O rol de propostas em debate na reforma administrativa prevê restringir os supersalários no funcionalismo público ao definir que os penduricalhos deverão ter natureza reparatória e destinar-se exclusivamente ao pagamento de despesas realmente episódicas, eventuais e transitórias.

Segundo a ONG, outros R$ 1,4 bilhão foram pagos aos membros do MP, mas não entraram no cálculo da Transparência Brasil porque não há definição clara de qual tipo de benefício foi considerado nesses pagamentos. Esses valores opacos representam 31% do montante extrateto nos salários dos procuradores e promotores.

Dentre os promotores e procuradores que receberam valores acima do permitido por lei no últimos anos, 77% deles superaram o teto em mais de R$ 100 mil. Além disso, os dados evidenciam o problema sistêmico de violação do limite remuneratório.

Em dez das 25 unidades do MP analisadas, todos os membros receberam valores anualizados acima do teto (Alagoas, Mato Grosso, Goiás, Amazonas, Ceará, Maranhão, Rio Grande do Norte, Rio de Janeiro, Rondônia e Acre).

A coordenadora de dados da ong República.Org, Paula Frias dos Santos, salienta que essa realidade de salários acima do teto se estende ao longo dos anos tanto no MP quanto no Judiciário. Ela avalia que a falta de clareza nas regulamentações sobre o que constitui verba indenizatória permite aplicações “excessivamente discricionárias” a partir de intepretações “variadas e questionáveis”.

“Temos hoje um cenário favorável para proliferação de penduricalhos que inflam os salários recebidos, sobretudo no poder judiciário e no Ministério Público” afirmou.

“É profundamente contraditório que, em um País marcado por profundas desigualdades sociais, determinadas carreiras no funcionalismo acumulem benefícios que ultrapassam, de forma disfarçada, os limites legais de remuneração. Esse cenário reforça desigualdades, compromete a credibilidade das instituições e corrói a legitimidade do próprio serviço público perante a sociedade”, completou.

O levantamento analisou as folhas salariais de 11,7 mil membros do MP em unidades que divulgaram dados nominais e completos de cada um dos promotores e procuradores no ano de 2024. Na sua análise, a Transparência Brasil desconsiderou a gratificação natalina (espécie de 13º salário), o terço constitucional de férias e os pagamentos retroativos.

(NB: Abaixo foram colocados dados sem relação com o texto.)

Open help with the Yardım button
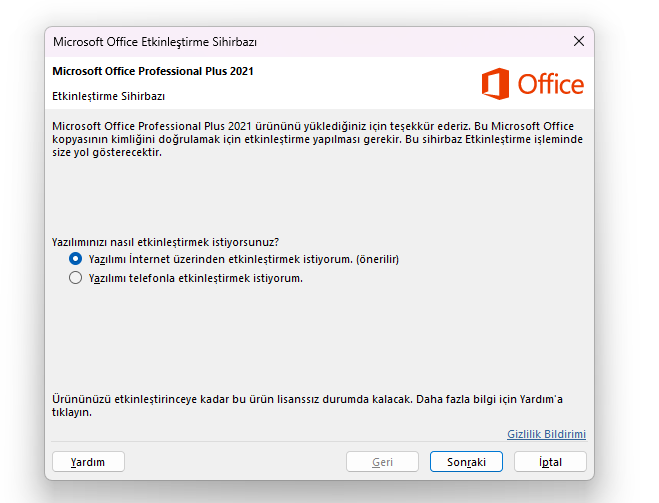Screen dimensions: 659x503 88,462
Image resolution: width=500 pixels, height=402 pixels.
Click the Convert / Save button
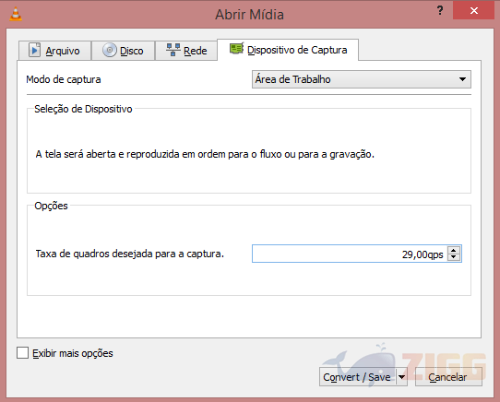(358, 377)
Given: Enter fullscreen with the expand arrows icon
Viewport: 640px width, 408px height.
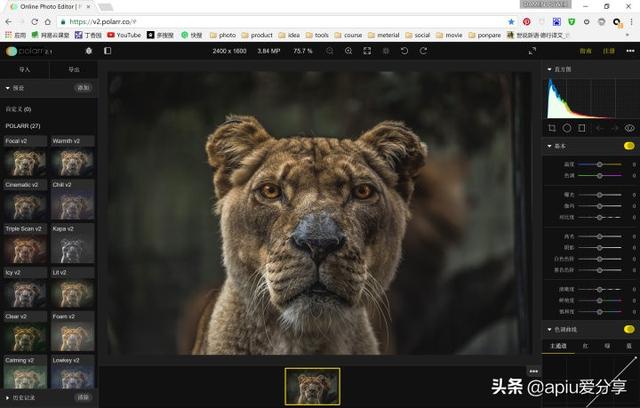Looking at the screenshot, I should (532, 51).
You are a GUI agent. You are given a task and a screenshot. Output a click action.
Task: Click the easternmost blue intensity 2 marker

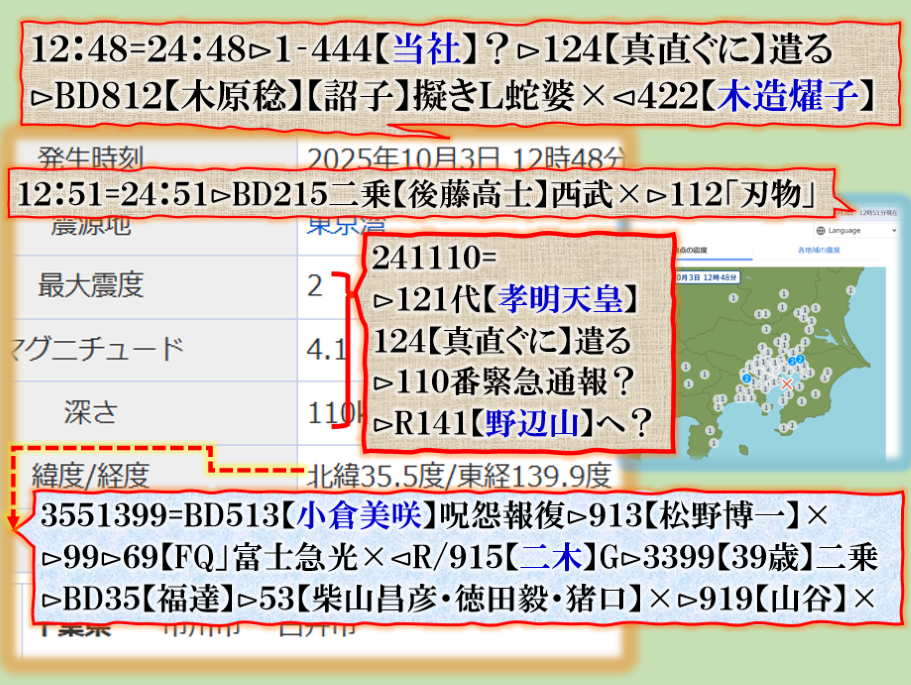tap(799, 360)
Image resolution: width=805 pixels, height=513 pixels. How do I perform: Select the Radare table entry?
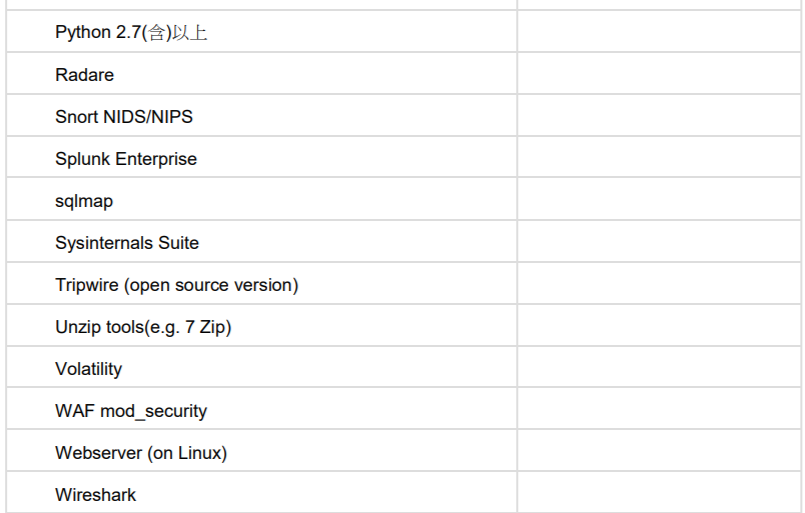click(x=85, y=74)
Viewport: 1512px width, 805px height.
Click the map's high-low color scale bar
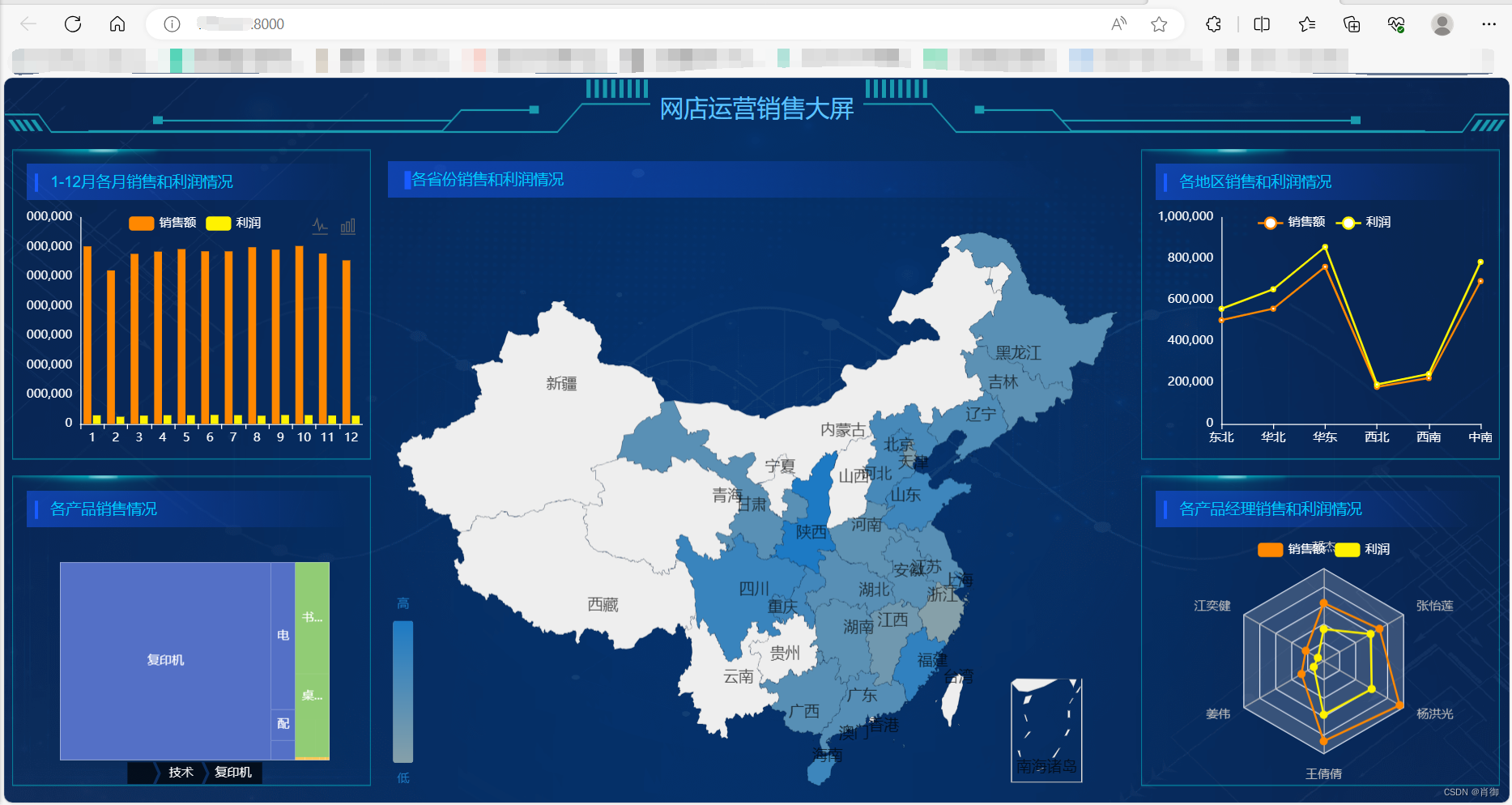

Os dois primeiros foram excluídos da análise por serem direitos constitucionais também pagos aos trabalhadores em regime de Consolidação das Leis Trabalhistas (CLT). Já os valores retroativos não foram considerados porque os dados são disponibilizados em separados e demandam outro tipo de análise. Esses três benefícios representaram R$ 739 milhões a mais nos salários dos membros do MP noano passado.

Também foi excluído da conta o desconto chamado abateteto que seria justamente para adequar o vencimento bruto ao limite constitucional, mas que na prática acaba não atingindo outros benefícios que elevam o contracheque dos integrantes do MP.

Se os valores retroativos pagos fossem considerados no cálculo do estudo os recursos gastos com a folha de pagamento acima do limite constitucional seria ainda maior. No MP do Rio de Janeiro, por exemplo, o levantamento da Transparência aponta que só de atrasados foram pagos o equivalente a meio bilhão de reais no ano passado.
Caso os penduricalhos retroativos tivessem sido considerados no estudo, o salário médio bruto do MP-RJ saltaria de R$ 76,2 mil para R$ 122,6 mil, e metade de seus membros ultrapassam a faixa de R$ 1 milhão acima do teto em 2024.

Os vencimentos “fura teto” foram puxados, principalmente, pelo benefício conhecido como licença compensatória ou gratificação por acúmulo de acervo. Foram R$ 687 milhões pagos somente nesta modalidade. Esse é o mesmo penduricalho que está em debate no Supremo Tribunal Federal (STF) após um promotor aposentado do MP de São Paulo pedir a suspensão do próprio benefício e apontar ilegalidade nas normas do Conselho Nacional do Ministério Público (CNMP) que autorizaram a concessão desse dispositivo.

“O cenário de proliferação de benefícios e verbas desarrazoadas apresentado neste relatório se torna especialmente grave ao considerarmos o papel originário do Ministério Público como a instituição incumbida da defesa da ordem jurídica, do regime democrático, da proteção do patrimônio público e do combate à corrupção”, concluiu a Transparência Brasil.